Cognitive Impairment After Psychosis | Psychology Today Singapore

Cognitive Impairment After Psychosis | Psychology Today Singapore


I faced what should have been a difficult decision for me immediately after my first full-blown psychotic break, where I was an inpatient for three weeks and then a partial daytime patient for two weeks. I decided without hesitation to still begin a PhD program that started in two months, where I would move to another state all by myself in a month after daytime hospitalization ended. When leaving the daytime program, I was given a Global Assessment Functioning score of 60%.

I refused to let anything stop me, even a psychotic break that left me cognitively impaired. I saw getting a full academic scholarship and stipend to a prestigious University as the honor of a lifetime. But in that year, I could not hold a train of thought, focus well, or think on my feet. In my second semester, there was a teaching style that called for me to enroll in disability services and receive accommodations. I made a full cognitive recovery by the one-year mark of a school calendar, after two semesters and a summer term, but I was soon taken off my antipsychotic by a psychiatrist. I then started to slip back into another break. I left the program, moved in with my parents, and then had my second full break and then another.

After three breaks in two years, I was cognitively impaired to a greater degree than ever before. I thought everything in my academic career I had worked so hard for was wasted. I was given disability papers to sign, and I wasn’t sure if I would ever work again. Slowly I did start to work again and build a new career, but it took humility, patience, and luck. My cognitive recovery simultaneously and gradually took place.

Here is what I have learned about experiencing cognitive impairment and recovering.

Living to Your Potential and What-ifs

One of my biggest fears has been living to the potential I could have achieved if I had not been mentally ill for a decade and then had three psychotic breaks.
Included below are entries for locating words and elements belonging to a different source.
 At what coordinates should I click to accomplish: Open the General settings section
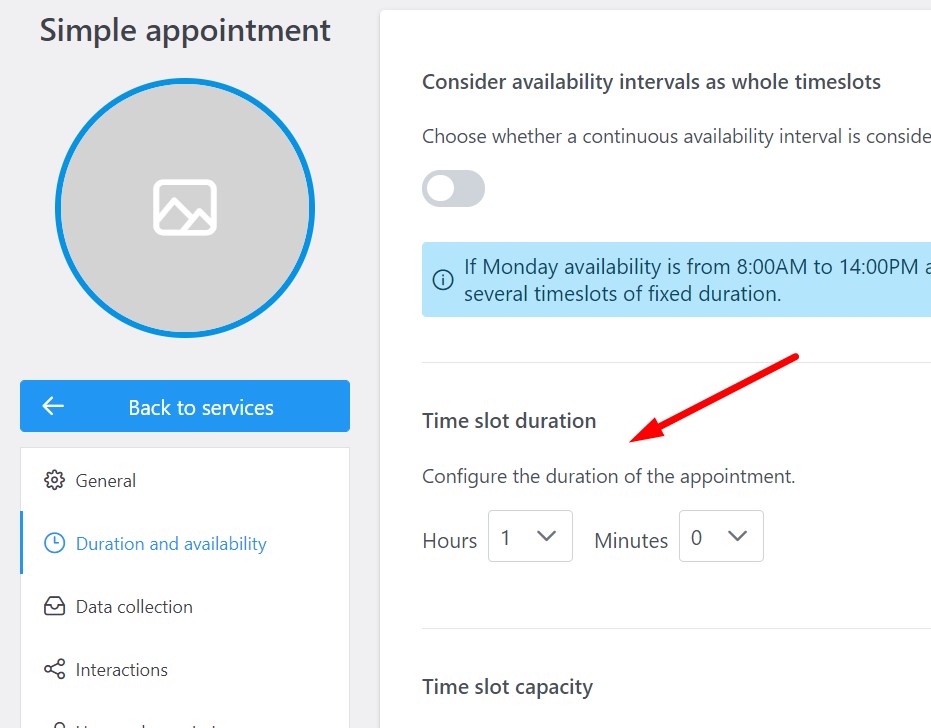click(185, 480)
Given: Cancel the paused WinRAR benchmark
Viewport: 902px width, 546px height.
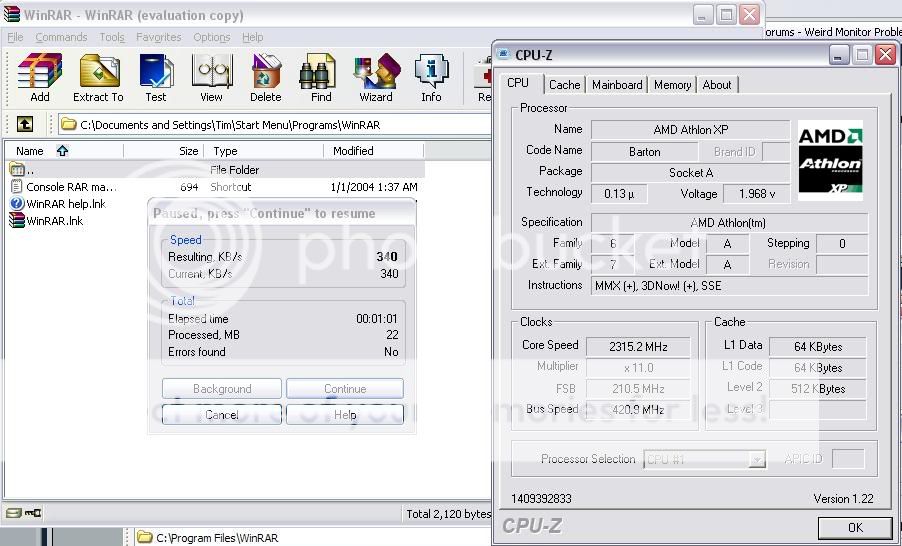Looking at the screenshot, I should coord(222,415).
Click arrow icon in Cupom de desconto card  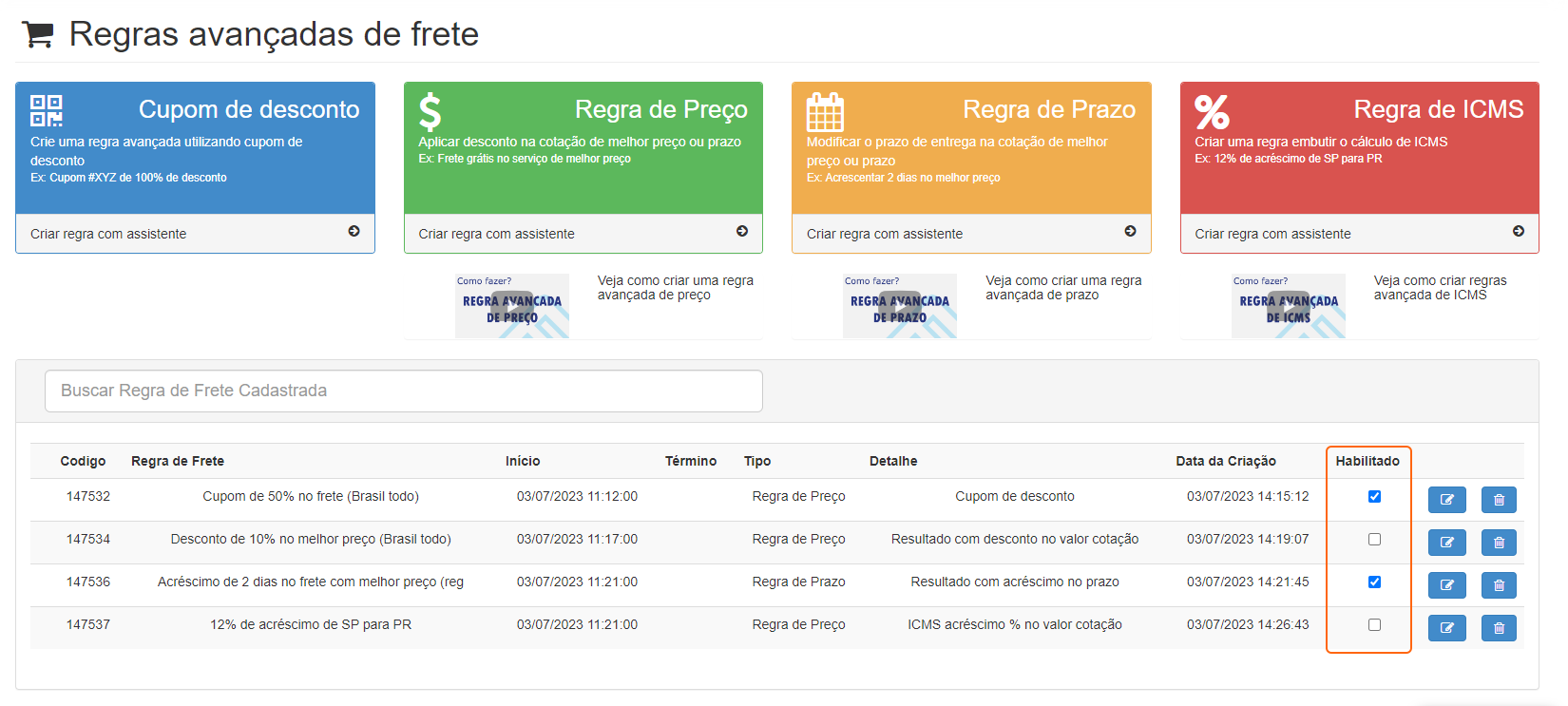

It’s almost impossible not to ask what-ifs, like what if I had never gone off my antipsychotic? Where would I be in life, and would I be different as a person? Would I be more successful? The truth is that it is impossible to say, and thinking too long about this is counterproductive and produces negative thinking. You can’t automatically assume that your life would have been better had you not been ill. Your challenge of being mentally ill could have been replaced with another challenge.